(Stored records)
==========

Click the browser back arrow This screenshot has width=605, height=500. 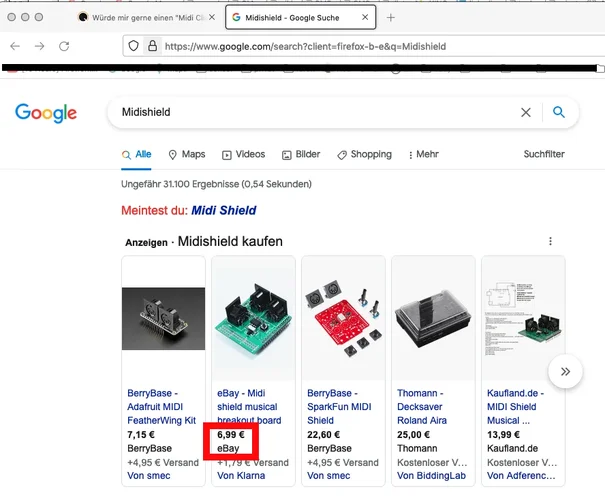click(13, 46)
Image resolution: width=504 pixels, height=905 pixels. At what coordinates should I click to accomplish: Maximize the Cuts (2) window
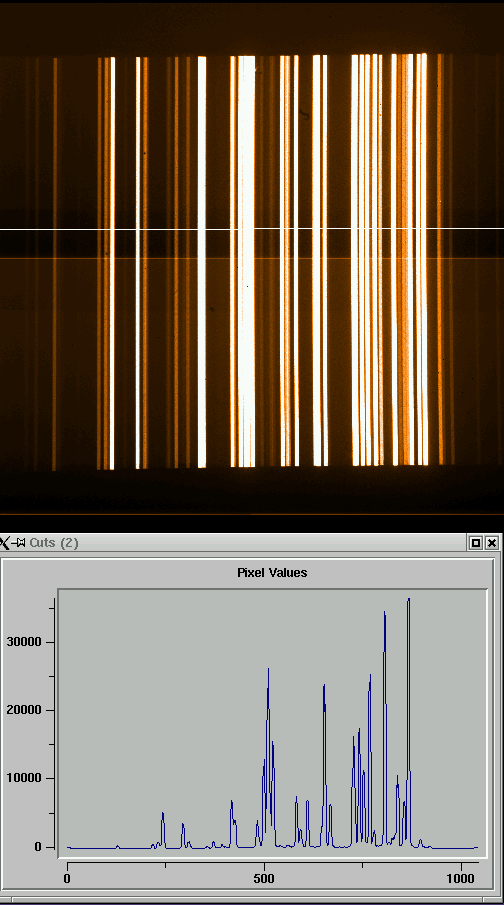tap(476, 543)
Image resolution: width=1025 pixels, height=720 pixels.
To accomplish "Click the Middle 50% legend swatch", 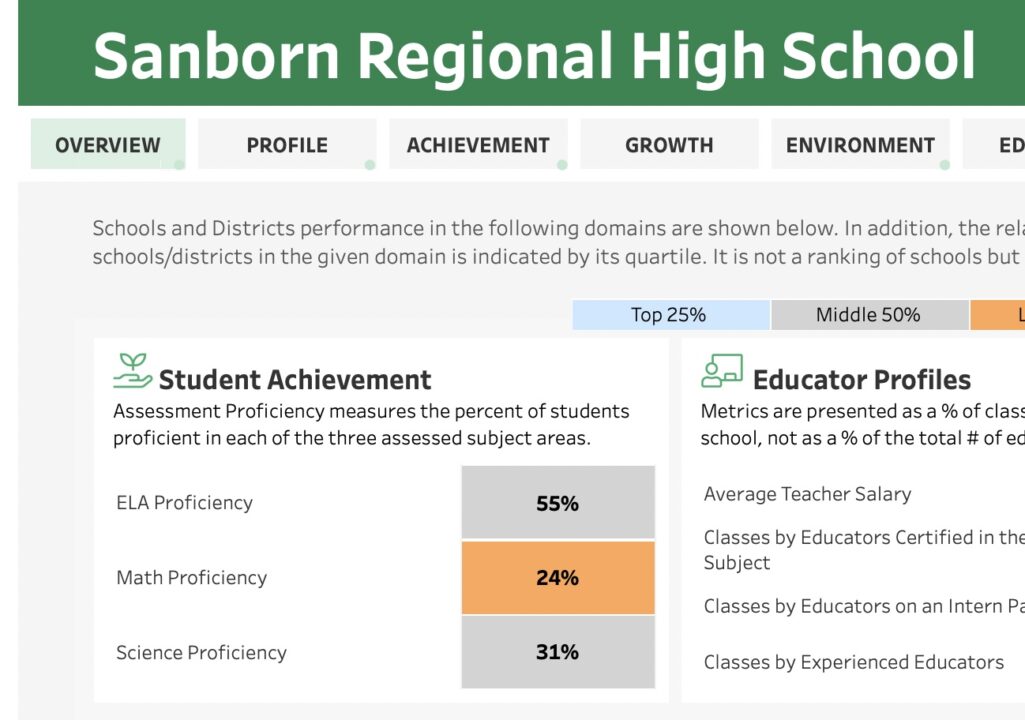I will pyautogui.click(x=868, y=315).
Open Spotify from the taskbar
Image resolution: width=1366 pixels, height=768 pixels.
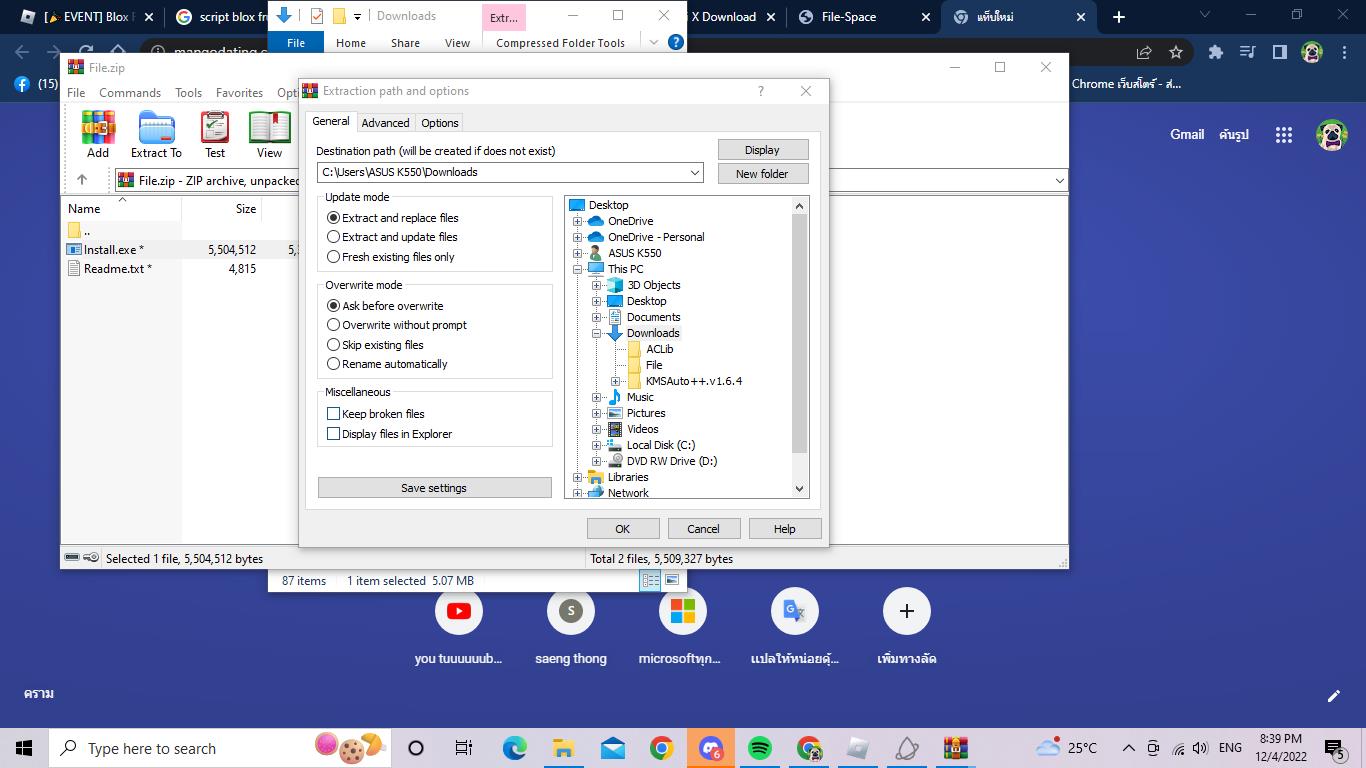pos(760,748)
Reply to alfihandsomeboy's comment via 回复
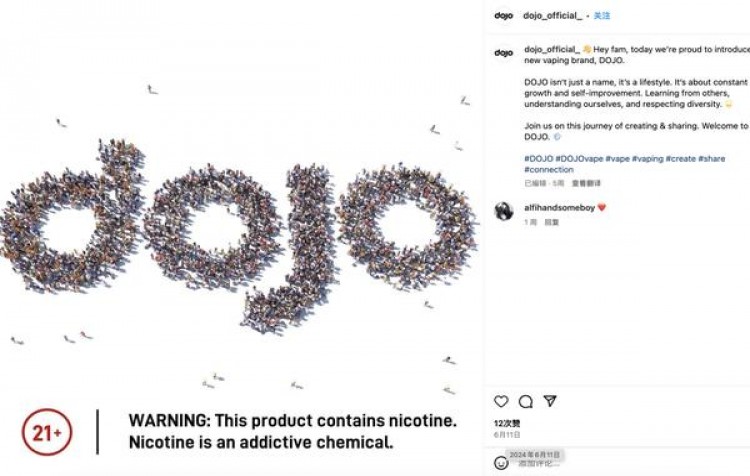This screenshot has height=476, width=750. [x=551, y=222]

==========

Problem to work on:
Reproduce exactly the lines above from the one with "Open Spotify from the taskbar" through the last line of the data, keeping both ends and dropping the pictures.

Reply to the task:
Open Spotify from the taskbar
Image resolution: width=1366 pixels, height=768 pixels.
pos(760,748)
Reply to alfihandsomeboy's comment via 回复
This screenshot has height=476, width=750. [x=551, y=222]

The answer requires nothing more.